Steuart Campbell, Dovecot Loan, Edinburgh

Crumbs

McVitie’s, the biscuit manufacturer, has decided to depart Scotland. Anyone not seeing the significance of this announcement with the SNP in power in Scotland again and therefore five more years of uncertainty and grievance and continuing threats of referendums and borders, are being wilfully blind. It gives no pleasure, even for a pro-UK supporter, to say that McVitie’s are only the first of many.

We should look at Canada. It was for this very reason the Quebec separatist bandwagon came to a grinding halt and the press for separation, once as strong as it is in Scotland at present, came to an end. When businesses start pulling out and jobs disappear, the time for fantasising comes to an end and even the most zealous nationalist must stop and think.

Alexander McKay, New Cut Rigg, Edinburgh

Stop moaning

The latest Scotsman has some of the best writing in a newspaper I have seen in a long time. Impeccable English! But, please, Scots, try making up your minds whether you want independence, or not; stop moaning, and give us poor sassenachs some peace.

Alexander Robinson, Sawston, East Anglia

Free us to fly

Bill Cooper (13 May) is right to protest at the lack of information for travel abroad. Let us hope the Scottish Government is at last sticking to the four-nation travel-light system. Unlike him we do not have relatives abroad but experienced the sad death of a dear friend in the tiny French village where we holiday, and as Ryanair start flying again I have booked to go in early June.
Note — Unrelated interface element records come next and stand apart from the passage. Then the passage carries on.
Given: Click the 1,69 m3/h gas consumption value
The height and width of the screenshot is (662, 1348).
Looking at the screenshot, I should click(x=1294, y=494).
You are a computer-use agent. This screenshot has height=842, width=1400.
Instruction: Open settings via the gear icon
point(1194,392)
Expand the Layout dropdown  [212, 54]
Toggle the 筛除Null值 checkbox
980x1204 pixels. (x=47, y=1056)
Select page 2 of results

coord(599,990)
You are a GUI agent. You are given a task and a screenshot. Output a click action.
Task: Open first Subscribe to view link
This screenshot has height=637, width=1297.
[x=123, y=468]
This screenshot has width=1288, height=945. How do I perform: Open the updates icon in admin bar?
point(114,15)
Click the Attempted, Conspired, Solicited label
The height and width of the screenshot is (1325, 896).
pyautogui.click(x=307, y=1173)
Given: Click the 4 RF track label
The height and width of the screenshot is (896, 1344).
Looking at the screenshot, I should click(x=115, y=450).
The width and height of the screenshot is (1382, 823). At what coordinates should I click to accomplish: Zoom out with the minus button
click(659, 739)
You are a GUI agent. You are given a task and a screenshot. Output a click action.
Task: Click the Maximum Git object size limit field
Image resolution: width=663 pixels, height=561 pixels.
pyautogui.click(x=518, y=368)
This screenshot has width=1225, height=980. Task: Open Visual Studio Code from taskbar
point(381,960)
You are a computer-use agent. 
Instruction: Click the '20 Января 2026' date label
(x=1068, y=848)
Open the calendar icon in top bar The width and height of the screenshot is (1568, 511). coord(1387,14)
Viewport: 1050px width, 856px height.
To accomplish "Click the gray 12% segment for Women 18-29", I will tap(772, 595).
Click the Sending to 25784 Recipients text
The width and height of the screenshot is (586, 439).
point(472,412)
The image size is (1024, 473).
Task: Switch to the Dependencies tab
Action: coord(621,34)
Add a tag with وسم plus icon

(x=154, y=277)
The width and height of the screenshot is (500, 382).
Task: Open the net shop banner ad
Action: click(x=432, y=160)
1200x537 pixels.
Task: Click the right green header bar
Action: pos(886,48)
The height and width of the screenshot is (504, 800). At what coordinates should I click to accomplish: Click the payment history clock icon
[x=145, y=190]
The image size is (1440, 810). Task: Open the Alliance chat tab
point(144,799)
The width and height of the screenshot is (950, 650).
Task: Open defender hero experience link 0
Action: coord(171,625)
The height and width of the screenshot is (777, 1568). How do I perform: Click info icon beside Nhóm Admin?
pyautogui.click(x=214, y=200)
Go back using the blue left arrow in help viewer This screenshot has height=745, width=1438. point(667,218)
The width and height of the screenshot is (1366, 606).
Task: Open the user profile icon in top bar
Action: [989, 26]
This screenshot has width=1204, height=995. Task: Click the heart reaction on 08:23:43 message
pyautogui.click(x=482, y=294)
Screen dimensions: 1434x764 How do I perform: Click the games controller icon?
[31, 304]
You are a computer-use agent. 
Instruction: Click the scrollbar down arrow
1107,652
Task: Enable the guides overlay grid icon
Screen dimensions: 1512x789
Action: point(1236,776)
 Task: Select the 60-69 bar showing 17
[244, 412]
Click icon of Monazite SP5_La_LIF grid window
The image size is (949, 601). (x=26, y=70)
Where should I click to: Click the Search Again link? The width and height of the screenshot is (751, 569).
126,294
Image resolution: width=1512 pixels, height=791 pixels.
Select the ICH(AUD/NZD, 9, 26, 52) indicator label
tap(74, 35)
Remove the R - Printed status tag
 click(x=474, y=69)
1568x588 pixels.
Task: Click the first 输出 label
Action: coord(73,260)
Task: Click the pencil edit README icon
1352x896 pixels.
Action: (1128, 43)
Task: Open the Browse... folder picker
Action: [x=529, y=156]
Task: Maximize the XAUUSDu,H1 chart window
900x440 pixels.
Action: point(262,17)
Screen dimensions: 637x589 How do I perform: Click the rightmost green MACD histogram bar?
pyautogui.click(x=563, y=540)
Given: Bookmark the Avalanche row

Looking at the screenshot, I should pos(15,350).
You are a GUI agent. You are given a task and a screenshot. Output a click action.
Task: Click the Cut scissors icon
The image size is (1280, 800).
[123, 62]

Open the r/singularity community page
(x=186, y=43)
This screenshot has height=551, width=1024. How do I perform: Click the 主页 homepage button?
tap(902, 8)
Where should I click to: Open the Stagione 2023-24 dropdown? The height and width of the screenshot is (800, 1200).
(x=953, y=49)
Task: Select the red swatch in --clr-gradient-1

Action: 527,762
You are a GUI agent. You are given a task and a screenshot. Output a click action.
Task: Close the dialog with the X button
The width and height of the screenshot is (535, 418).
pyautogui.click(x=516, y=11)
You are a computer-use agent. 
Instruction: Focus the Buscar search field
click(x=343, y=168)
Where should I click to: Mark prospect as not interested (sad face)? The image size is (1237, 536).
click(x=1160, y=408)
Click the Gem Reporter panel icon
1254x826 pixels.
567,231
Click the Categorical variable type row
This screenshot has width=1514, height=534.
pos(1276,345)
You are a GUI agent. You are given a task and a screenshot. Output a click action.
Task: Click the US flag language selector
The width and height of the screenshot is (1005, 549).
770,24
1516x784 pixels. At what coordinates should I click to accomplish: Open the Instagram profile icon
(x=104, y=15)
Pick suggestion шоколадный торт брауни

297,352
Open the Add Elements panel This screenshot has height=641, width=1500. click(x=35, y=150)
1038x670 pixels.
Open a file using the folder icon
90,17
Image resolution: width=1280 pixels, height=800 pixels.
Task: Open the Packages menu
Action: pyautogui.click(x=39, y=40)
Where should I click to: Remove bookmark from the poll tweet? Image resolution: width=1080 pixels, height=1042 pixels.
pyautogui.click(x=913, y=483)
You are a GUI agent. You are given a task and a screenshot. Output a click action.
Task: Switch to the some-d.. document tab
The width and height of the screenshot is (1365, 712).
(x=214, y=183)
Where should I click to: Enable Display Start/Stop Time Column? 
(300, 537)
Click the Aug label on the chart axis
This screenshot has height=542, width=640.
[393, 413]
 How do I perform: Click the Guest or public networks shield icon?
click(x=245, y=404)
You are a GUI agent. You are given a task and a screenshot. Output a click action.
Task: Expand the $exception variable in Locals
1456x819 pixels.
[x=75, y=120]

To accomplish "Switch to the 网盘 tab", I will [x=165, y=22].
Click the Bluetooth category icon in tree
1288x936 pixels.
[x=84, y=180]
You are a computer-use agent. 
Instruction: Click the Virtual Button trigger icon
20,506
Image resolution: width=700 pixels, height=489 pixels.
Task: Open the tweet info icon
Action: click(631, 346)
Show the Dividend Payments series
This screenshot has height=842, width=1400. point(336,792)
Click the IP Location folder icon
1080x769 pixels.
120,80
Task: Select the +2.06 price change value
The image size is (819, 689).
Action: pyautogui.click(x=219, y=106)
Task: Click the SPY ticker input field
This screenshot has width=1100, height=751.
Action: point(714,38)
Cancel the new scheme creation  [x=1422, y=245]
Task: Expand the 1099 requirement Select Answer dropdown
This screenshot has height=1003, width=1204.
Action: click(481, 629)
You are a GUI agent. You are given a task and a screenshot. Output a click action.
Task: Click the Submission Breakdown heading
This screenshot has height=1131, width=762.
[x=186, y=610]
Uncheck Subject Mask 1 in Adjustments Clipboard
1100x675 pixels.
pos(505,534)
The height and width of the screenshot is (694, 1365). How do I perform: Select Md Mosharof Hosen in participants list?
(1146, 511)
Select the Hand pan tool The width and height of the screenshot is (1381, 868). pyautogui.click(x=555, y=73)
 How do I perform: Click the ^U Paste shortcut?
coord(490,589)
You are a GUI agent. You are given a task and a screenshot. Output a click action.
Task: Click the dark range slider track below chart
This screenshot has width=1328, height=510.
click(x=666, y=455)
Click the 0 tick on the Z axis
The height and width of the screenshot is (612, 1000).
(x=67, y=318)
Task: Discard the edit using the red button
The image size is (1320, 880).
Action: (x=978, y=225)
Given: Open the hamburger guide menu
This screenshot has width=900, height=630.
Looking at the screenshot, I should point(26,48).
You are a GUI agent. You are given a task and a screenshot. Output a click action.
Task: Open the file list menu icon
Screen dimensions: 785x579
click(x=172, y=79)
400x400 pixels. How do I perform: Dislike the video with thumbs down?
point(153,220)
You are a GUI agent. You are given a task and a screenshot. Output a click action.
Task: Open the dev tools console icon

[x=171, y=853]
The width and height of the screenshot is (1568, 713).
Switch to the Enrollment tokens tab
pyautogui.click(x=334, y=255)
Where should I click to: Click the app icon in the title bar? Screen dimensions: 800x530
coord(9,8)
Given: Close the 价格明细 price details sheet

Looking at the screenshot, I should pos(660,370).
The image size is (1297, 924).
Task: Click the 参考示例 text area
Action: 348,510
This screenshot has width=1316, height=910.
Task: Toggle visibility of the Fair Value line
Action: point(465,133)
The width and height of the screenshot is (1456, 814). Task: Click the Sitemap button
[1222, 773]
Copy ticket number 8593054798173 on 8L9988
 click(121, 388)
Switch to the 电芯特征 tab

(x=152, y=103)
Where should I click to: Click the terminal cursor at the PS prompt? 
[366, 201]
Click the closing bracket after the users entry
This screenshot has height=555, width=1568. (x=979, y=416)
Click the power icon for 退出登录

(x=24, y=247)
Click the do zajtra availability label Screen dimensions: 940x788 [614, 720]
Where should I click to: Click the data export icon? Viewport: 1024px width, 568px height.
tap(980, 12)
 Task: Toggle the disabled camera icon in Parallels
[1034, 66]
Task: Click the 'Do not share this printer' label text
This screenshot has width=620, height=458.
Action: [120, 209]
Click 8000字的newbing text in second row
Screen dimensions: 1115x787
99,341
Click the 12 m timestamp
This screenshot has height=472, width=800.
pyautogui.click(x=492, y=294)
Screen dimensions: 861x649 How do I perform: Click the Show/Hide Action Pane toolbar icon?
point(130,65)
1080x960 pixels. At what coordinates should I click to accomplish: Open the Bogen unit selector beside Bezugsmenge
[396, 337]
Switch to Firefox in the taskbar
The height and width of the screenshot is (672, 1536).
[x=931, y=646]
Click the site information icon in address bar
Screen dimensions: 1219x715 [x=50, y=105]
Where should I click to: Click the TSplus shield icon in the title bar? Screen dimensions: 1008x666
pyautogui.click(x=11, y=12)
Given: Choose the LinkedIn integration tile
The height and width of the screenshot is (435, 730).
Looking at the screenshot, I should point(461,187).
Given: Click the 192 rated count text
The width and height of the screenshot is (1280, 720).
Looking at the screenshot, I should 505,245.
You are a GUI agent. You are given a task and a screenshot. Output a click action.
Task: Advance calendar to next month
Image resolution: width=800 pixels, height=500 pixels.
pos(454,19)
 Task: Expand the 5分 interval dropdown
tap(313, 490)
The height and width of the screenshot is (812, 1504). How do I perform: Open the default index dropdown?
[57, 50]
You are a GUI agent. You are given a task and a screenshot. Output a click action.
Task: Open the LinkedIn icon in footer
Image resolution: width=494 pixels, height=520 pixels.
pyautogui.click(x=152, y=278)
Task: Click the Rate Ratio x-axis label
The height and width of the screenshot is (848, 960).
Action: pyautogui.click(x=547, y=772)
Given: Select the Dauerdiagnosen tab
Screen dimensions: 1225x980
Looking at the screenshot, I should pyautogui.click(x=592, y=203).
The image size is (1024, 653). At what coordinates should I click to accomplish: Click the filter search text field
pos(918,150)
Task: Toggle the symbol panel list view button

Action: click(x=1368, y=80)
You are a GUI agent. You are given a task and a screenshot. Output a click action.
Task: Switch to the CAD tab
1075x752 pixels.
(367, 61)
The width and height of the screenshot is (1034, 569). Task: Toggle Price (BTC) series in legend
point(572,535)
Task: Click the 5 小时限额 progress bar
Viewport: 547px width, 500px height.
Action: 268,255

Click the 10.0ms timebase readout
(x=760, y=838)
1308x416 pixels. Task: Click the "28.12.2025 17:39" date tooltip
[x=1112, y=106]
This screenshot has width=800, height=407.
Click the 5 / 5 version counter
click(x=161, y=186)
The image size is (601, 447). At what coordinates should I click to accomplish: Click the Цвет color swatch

But when I telephoned the local health centre where my wife and I had our double vaccinations to ask for verification of this I was told “we are awaiting instructions from the government”. Let us hope for an early announcement including whether Scottish airports are like those down south equipped with testing facilities.

David Steel, Selkirk

Klingon to power

I find it odd that some MSPs are taking the oath to the Queen in non-English languages when almost 100 per cent of Scots speak English as a first (in most cases, only) language. Who is this aimed at? Certainly not the vast majority of Scots these members represent. Well, I'm a Trekkie and demand representation too. Why not go all out and do the oath in Klingon? Hab SoSlI' Quch!